* INFORMATION PROVIDED

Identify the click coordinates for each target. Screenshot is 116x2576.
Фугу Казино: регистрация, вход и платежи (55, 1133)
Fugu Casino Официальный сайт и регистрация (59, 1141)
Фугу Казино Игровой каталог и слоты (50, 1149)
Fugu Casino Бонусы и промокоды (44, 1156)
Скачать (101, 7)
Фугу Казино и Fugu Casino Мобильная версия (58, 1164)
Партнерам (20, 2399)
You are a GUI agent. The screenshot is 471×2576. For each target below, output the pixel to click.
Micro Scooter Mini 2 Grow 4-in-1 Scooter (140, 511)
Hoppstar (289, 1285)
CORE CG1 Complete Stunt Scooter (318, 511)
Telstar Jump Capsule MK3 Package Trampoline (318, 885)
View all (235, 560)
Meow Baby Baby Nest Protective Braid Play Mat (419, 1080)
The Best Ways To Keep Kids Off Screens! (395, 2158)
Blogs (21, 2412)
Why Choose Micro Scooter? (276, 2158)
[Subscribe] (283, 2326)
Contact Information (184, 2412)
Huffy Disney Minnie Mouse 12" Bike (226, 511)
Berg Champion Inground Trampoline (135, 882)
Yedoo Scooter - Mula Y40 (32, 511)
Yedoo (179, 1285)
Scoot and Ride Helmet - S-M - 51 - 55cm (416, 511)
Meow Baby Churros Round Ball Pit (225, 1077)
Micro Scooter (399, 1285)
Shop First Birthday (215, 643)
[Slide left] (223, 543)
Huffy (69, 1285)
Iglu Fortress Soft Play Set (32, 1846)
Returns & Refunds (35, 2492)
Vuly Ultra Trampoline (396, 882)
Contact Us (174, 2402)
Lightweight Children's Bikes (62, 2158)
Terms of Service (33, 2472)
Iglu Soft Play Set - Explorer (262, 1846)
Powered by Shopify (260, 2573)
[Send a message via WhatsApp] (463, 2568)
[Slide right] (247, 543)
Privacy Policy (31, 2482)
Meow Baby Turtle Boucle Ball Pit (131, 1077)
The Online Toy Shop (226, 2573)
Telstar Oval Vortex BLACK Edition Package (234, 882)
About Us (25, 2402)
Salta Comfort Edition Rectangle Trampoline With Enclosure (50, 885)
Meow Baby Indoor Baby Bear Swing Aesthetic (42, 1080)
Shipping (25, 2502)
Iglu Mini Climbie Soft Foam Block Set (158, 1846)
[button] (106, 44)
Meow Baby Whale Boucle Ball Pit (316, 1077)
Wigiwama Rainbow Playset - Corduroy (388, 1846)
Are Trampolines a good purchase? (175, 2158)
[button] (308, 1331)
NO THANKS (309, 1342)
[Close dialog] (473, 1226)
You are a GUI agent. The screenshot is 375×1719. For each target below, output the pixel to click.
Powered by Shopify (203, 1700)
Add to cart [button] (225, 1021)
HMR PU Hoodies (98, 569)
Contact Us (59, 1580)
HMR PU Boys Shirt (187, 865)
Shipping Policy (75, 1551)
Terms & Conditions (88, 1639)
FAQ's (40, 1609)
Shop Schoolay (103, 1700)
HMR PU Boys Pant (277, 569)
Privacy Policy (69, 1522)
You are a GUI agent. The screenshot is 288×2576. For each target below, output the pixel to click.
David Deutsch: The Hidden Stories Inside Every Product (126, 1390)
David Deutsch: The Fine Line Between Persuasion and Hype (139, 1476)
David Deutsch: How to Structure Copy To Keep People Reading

* EXERCISE PROMPT
Retype, exactly and in full, the lines above from the one containing "Iglu Fortress Soft Play Set (32, 1846)" through the one containing "Shipping (25, 2502)".

* YOUR SOLUTION
Iglu Fortress Soft Play Set (32, 1846)
Returns & Refunds (35, 2492)
Vuly Ultra Trampoline (396, 882)
Contact Us (174, 2402)
Lightweight Children's Bikes (62, 2158)
Terms of Service (33, 2472)
Iglu Soft Play Set - Explorer (262, 1846)
Powered by Shopify (260, 2573)
[Send a message via WhatsApp] (463, 2568)
[Slide right] (247, 543)
Privacy Policy (31, 2482)
Meow Baby Turtle Boucle Ball Pit (131, 1077)
The Online Toy Shop (226, 2573)
Telstar Oval Vortex BLACK Edition Package (234, 882)
About Us (25, 2402)
Salta Comfort Edition Rectangle Trampoline With Enclosure (50, 885)
Meow Baby Indoor Baby Bear Swing Aesthetic (42, 1080)
Shipping (25, 2502)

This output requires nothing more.